L'infiltration sanglante du Hamas du 7 octobre et les combats de guérilla menés dans la bande de Gaza ont porté un coup très dur au culte de la technologie que l'armée israélienne a célébré pendant des années.
Pascal Brunel —Correspondant à Tel-Aviv- Les Echos
Israël, qui se présente volontiers comme la start-up nation par excellence, a été victime de ses illusions sur la toute puissance de la hightech. Une scène résume à elle seule cette déception. Des camionnettes avec, à leur bord, des commandos du Hamas enfoncent le 7 octobre sans problème la barrière autour de la bande de Gaza avant de se livrer à des massacres dans le sud d’Israël.
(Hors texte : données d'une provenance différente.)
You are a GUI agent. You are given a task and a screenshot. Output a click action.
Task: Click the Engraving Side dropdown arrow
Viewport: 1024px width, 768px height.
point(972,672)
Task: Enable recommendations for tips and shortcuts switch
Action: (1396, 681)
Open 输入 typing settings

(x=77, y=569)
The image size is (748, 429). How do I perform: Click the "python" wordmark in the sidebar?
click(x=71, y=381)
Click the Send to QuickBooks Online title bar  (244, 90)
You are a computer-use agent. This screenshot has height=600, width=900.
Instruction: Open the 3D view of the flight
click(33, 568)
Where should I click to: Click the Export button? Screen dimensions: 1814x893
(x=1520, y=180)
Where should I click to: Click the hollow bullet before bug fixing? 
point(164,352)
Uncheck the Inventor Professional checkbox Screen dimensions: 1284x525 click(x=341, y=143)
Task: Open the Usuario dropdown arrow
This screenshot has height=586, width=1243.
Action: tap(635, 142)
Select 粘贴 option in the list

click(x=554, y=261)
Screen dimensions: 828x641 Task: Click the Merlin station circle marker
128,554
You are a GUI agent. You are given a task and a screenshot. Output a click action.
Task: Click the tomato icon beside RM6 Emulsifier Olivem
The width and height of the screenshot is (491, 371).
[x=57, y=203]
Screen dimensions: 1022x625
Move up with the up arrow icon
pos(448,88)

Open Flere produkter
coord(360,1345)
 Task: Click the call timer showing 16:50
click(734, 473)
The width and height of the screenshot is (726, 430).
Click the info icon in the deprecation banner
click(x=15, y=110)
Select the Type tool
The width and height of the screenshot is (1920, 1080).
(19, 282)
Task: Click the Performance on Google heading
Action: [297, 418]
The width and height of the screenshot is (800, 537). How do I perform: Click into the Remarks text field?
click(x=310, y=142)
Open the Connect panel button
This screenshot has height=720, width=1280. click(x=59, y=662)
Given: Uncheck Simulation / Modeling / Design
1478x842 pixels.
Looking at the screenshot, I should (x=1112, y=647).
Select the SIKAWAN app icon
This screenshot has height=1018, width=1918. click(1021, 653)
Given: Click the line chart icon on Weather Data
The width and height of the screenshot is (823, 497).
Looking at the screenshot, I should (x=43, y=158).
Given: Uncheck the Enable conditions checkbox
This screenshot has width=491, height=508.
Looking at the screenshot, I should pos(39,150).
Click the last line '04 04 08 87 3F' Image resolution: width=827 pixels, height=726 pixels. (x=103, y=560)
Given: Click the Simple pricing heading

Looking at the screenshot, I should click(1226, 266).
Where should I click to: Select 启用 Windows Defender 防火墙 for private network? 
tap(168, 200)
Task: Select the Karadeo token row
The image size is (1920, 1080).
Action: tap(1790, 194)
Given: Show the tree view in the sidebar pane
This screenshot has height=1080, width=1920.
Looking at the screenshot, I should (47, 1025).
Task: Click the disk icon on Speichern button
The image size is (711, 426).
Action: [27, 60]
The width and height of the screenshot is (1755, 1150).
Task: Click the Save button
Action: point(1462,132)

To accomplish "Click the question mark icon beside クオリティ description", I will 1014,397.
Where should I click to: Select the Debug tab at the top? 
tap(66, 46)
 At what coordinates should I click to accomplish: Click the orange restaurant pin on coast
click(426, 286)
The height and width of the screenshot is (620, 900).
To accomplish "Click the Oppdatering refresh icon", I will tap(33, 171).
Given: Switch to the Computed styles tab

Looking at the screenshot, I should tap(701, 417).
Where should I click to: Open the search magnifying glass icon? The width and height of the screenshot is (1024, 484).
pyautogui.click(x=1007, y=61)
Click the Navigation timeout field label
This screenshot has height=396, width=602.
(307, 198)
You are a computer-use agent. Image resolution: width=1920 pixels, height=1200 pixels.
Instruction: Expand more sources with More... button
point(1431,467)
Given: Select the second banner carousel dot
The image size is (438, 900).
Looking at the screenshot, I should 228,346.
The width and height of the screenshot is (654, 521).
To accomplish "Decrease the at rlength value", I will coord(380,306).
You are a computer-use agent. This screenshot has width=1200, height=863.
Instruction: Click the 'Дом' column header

Cet obstacle était pourtant bardé du dernier cri de la technologie avec des caméras à infrarouge, des drones de surveillance, de la robotique, des postes d’alerte et de communications sophistiqués, un mur sous terrain de plusieurs mètres équipé de capteurs pour détecter d’éventuels tunnels….. Rien n’a été épargné pour assurer cet ouvrage du nec plus ultra de l’innovation sécuritaire. Coût de l’opération : plus d’un milliard de dollars. Sur le papier, tout cet équipement était censé constituer un barrage infranchissable, une sorte de ligne Maginot du XXIe siècle. Or les hordes du Hamas ont franchi l’obstacle en voitures, à moto, à pied.
Rien ne les a arrêtés. Pire encore : le recours à des logiciels d’espionnage d’Internet, les systèmes d’écoutes téléphoniques à grande échelle des responsables du Hamas n’ont rien donné. Bien au contraire, cette débauche de technologie a eu un effet contre-productif. Les dirigeants du Hamas se sachant écoutés ont fait croire qu’ils ne souhaitaient pas s’engager dans une guerre. Une véritable opération de désinformation.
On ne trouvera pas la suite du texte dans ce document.